“It’s been branded as a trade agreement, but really it is enforceable corporate global governance.” Lori Wallach, Global Trade Watch
The Trans-Pacific Partnership is a secretive trade deal with Asian nations that could reshape the American economy and our foreign relations. Chances are, you’ve never even heard of it. That is because nobody wants you to. It has been in negotiations for two years and is being kept secret from everyone, even Congress, because the participants do not want public opinion to derail it. Senator Ron Wyden is the chairman of the trade committee in the Senate. His office is supposed to have oversight of trade agreements like this. Yet, he has been denied access to TPP documents, and has even had to file legislation demanding he be able to read it!
TPP is not simply about how countries “trade” with one another. In fact, the current document is comprised of almost 30 chapters, and only two of them address trade. The others set binding rules on service-sector regulation, investment, patents and copyrights, government procurement, financial regulation and labor and environmental standards. TPP will:
- Send millions of American jobs offshore
- Give longer monopoly control of drugs to big pharma firms
- Limit food labeling, which could flood the U.S. with unsafe food
- Bring back policies of SOPA by stifling internet freedom and killing innovation
- Ban “Buy America” policies
- Allow foreign corporations to attack our health laws and environmental regulations before an international tribunal, and give them taxpayer compensation
Participating countries include the U.S. and Australia, Brunei, Chile, New Zealand, Peru, Singapore, Malaysia and Vietnam. Japan, China, Mexico and Canada are also interested in joining.
But it doesn’t much matter who is on board now; eventually, every country in the world could take part. Those sounding the alarm about the TPP are warning it could be the last trade agreement ever negotiated because once it’s in place, other countries can simply join in, without any talks, without any restrictions, without debate. That in and of itself would be a reason to make sure it’s a rock solid, well-debated document; unfortunately, it’s not. Wallach says, “It’s only gotten this far because it’s been secret. What’s really important to understand about these agreements, it’s not about trade, and it’s like cement. Once the cement dries in these agreements, you can’t change the rules, unless…all the other countries agree.”
Obama promised to be transparent, remember? And, while running for president in 2008, Obama said, “We will not negotiate bilateral trade agreements that stop the government from protecting the environment, food safety, or the health of its citizens; [or] give greater rights to foreign investors than to U.S. investors.” While campaigning this year, he repeatedly hammered Governor Romney over offshore jobs and investments.
That was “campaign trail” Obama. President Obama, on the other hand, has managed to keep the TPP under wraps while allowing its language to send millions of jobs away from America and give greater rights to foreign investors; two things he claimed he would not do while begging for votes.
The only thing we know about the agreement is what was accidentally leaked in February of last year; but of course there have been meetings and updates since that document was discovered so the language has certainly changed. And one of the larger concerns that have emerged is that TPP will be a backdoor way to get the Stop Online Piracy Act passed. A former White House staffer admits the copyright industry is working to get SOPA legislation into the trade agreement since it failed in Congress after very public opposition.
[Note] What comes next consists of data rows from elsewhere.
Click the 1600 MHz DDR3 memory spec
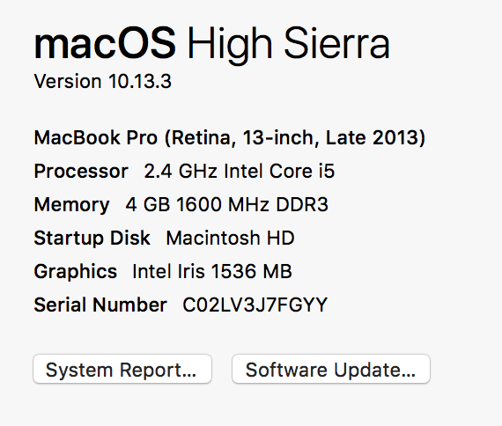 252,204
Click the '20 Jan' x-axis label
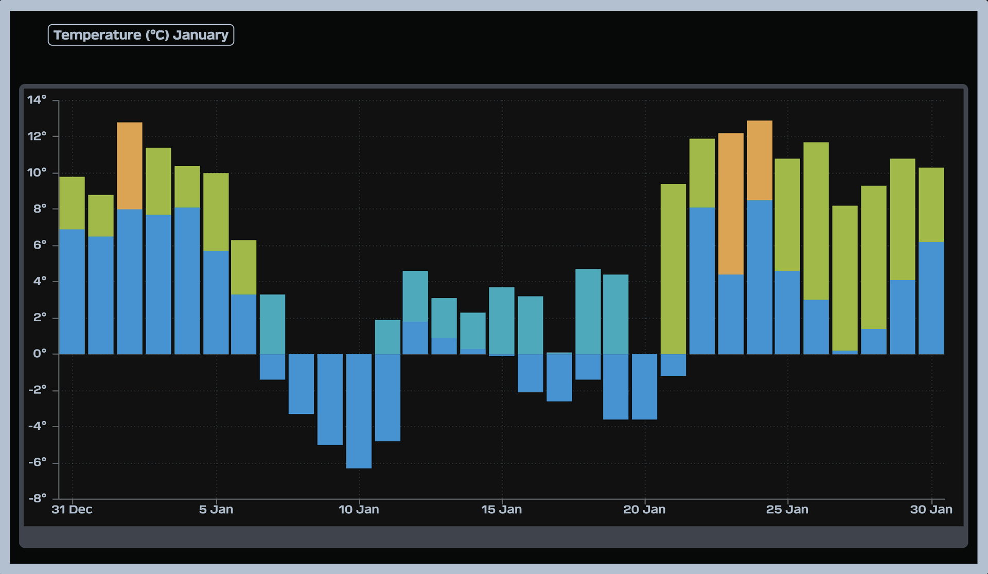The image size is (988, 574). pos(644,510)

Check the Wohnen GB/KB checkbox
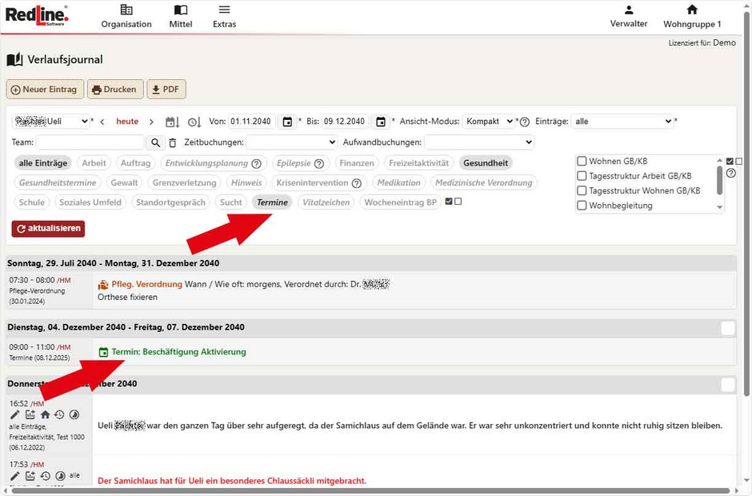click(x=582, y=161)
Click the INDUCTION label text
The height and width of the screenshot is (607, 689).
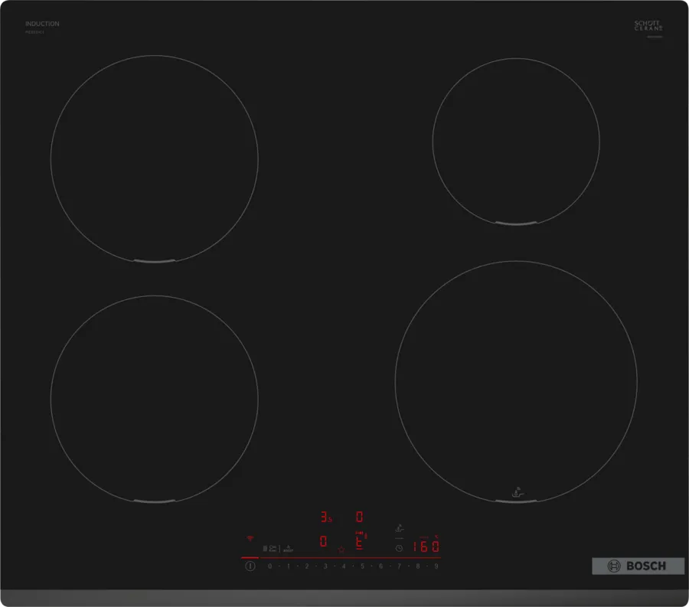click(x=42, y=24)
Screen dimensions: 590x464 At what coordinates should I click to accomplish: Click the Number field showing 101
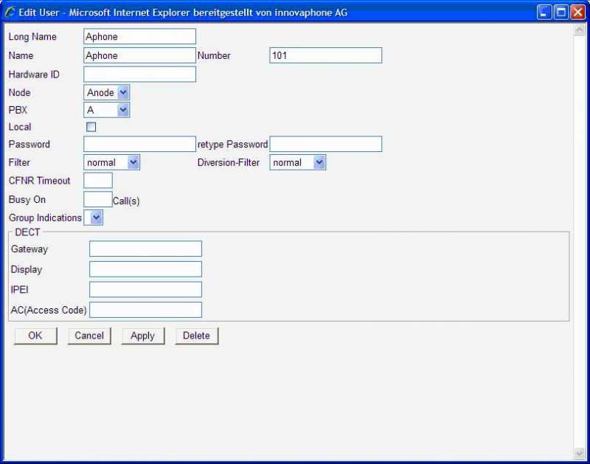click(x=325, y=55)
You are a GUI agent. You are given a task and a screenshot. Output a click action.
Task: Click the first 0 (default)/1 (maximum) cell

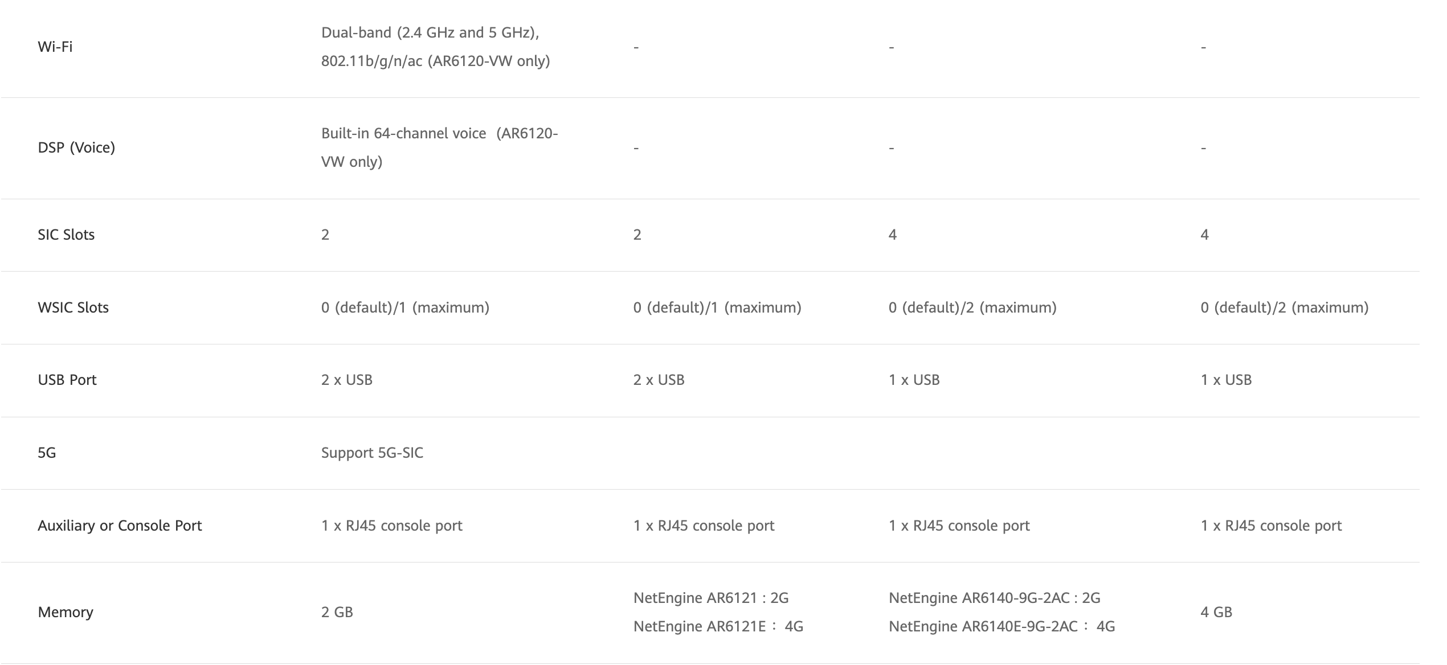405,307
Lori Wallach of Global Trade Watch says, “Via closed-door negotiations, U.S. officials are rewriting swaths of U.S. law that have nothing to do with trade and in a move that will infuriate left and right alike, have agreed to submit the U.S. government to the jurisdiction of foreign tribunals that can order unlimited payments of our tax dollars to foreign corporations that don’t want to comply with the same laws our domestic firms do.”
So just as Obama has opened up our waters to foreign countries for drilling but banned U.S. participation, now his administration is in the middle of drafting a trade agreement that will give foreign corporations access to our economic system, but will not require them to play by the same rules U.S. corporations have to. And to add insult to injury, your tax dollars will be spent appeasing any country that feels they have been treated unfairly. Stifling regulations will give international corporations control and harm American businesses and especially, the American consumer.
Members of Congress are becoming increasingly upset over the secrecy. Over 125 representatives wrote a letter to U.S. Trade Representative Ron Kirk, asking him to reveal the contents of the TPP:
“We write to urge you and your staff to engage in broader and deeper consultations with members of the full range of committees of Congress…and to ensure there is ample opportunity for Congress to have input on critical policies that will have broad ramifications for years to come. If Congress and the public are not informed of the exact terms of the agreement until the conclusion of the process, then any opportunity for meaningful input is lost. Given the laudable priority given to improved government transparency since the first day of the Obama Administration, we are troubled that there may be needless secrecy and over-classification of documents…”
No more secrets. The TPP needs to become public and Congress needs to look at what language is being drafted before our country is sold down the river. As Lori Wallach says, “We need more democracy. We need more accountability.”